Na rotina hospitalar, cuidados que fazem parte do dia a dia das equipes podem ter impacto direto na segurança de pacientes que necessitam de ventilação mecânica. Higienizar corretamente as mãos, realizar a higiene oral, manter a cabeceira elevada quando houver indicação clínica e seguir os cuidados relacionados aos dispositivos são algumas das medidas que ajudam a prevenir a Pneumonia Associada à Ventilação Mecânica (PAV).
Para reforçar essas práticas e manter as equipes atualizadas, o Hospital Adventista de Belém realizou, nos dias 17 e 18 de agosto, uma capacitação voltada à prevenção da PAV. A atividade integra o cronograma de treinamentos da Comissão de Controle de Infecção Hospitalar (CCIH) e foi desenvolvida em parceria com o Núcleo de Capacitação e Pesquisa (NCP).
O treinamento ocorreu em quatro turmas, duas pela manhã e duas à tarde, e reuniu enfermeiros e técnicos de enfermagem das UTIs adulto e neonatal, unidades de internação e prontos atendimentos adulto e infantil.
Embora a PAV esteja diretamente relacionada principalmente aos pacientes que utilizam ventilação mecânica, a capacitação foi ampliada para profissionais de diferentes setores assistenciais. A proposta foi disseminar o conhecimento, fortalecer as práticas preventivas e contribuir para maior uniformidade na assistência prestada pela enfermagem.
Segundo a enfermeira da CCIH Raquel, responsável pela condução do treinamento, revisitar esses cuidados faz parte de uma estratégia contínua de segurança.
“Mesmo quando os profissionais possuem conhecimento prévio sobre as medidas preventivas, a rotina hospitalar, a complexidade dos pacientes e as diferentes demandas assistenciais podem favorecer a ocorrência de falhas ou a redução da adesão a determinadas práticas”, explica.

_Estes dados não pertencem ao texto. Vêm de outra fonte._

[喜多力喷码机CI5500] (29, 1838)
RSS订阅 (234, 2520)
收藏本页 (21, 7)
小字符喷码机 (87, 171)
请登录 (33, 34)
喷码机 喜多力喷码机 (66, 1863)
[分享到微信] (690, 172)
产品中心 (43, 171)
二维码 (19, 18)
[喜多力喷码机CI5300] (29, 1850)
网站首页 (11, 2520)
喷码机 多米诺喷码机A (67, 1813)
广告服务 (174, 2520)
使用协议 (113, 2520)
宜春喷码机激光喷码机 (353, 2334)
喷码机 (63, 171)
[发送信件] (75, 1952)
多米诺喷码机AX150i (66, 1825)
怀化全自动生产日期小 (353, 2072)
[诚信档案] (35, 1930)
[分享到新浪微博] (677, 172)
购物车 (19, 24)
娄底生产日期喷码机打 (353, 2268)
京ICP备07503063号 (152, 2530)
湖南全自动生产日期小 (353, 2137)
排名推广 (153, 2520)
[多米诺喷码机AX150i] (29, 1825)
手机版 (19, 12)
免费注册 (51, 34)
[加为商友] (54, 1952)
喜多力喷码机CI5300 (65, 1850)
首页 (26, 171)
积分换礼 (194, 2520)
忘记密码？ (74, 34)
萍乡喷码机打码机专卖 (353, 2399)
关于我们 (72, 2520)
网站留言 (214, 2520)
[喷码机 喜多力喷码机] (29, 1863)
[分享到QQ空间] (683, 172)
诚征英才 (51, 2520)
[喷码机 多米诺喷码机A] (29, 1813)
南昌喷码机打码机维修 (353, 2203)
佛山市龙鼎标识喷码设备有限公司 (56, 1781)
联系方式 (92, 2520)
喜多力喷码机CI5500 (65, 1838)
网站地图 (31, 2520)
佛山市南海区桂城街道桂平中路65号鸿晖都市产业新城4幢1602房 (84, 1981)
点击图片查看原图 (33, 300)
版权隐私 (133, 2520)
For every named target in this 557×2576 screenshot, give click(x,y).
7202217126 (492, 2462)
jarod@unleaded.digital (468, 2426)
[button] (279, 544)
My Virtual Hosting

Prevenção incorporada à rotina
Durante a capacitação, os profissionais revisaram medidas relacionadas à higienização das mãos, higiene oral, prevenção da broncoaspiração, cuidados durante a aspiração de secreções e manejo adequado do circuito do ventilador mecânico.
Também foram abordadas práticas como a manutenção da cabeceira elevada conforme indicação clínica, o acompanhamento da pressão do cuff — dispositivo responsável por auxiliar na vedação do tubo utilizado para ventilação — e a avaliação diária das condições do paciente para possível redução da sedação ou retirada da ventilação mecânica, quando houver indicação da equipe assistencial.
Mais do que revisar protocolos, o treinamento buscou fortalecer a compreensão sobre a finalidade de cada cuidado e sua relação direta com a prevenção de infecções.
“Esperamos fortalecer principalmente a adesão consciente às medidas preventivas, fazendo com que os cuidados deixem de ser percebidos apenas como etapas de um protocolo e sejam incorporados à rotina profissional”, destaca Raquel.
Esse processo inclui também atitudes como realizar os cuidados de maneira sistemática e manter os registros assistenciais adequadamente, contribuindo para a continuidade e a segurança da assistência.

Educação permanente e segurança do paciente
A Pneumonia Associada à Ventilação Mecânica é uma das infecções relacionadas à assistência que exigem atenção contínua das equipes que acompanham pacientes críticos. Por isso, a prevenção depende não apenas do conhecimento técnico, mas da manutenção diária das boas práticas.
Para a CCIH, treinamentos periódicos contribuem para alinhar condutas, reduzir variações na assistência e manter os profissionais atentos às medidas preventivas mesmo diante da dinâmica e da complexidade da rotina hospitalar.
“Essas capacitações são fundamentais para a educação permanente dos profissionais e para o fortalecimento da cultura de segurança do paciente. A atualização contínua favorece a padronização das condutas, reduz a variabilidade na assistência e aumenta a adesão às boas práticas”, afirma a enfermeira.
No caso da prevenção da PAV, a aplicação adequada dessas medidas contribui para diminuir o risco de infecções e outras complicações que podem interferir na recuperação e prolongar o tempo de internação de pacientes críticos.
Ao manter iniciativas de capacitação integradas à rotina assistencial, o Hospital Adventista de Belém reforça o compromisso com a atualização das equipes, a prevenção de eventos adversos e a melhoria contínua da qualidade do cuidado oferecido aos pacientes.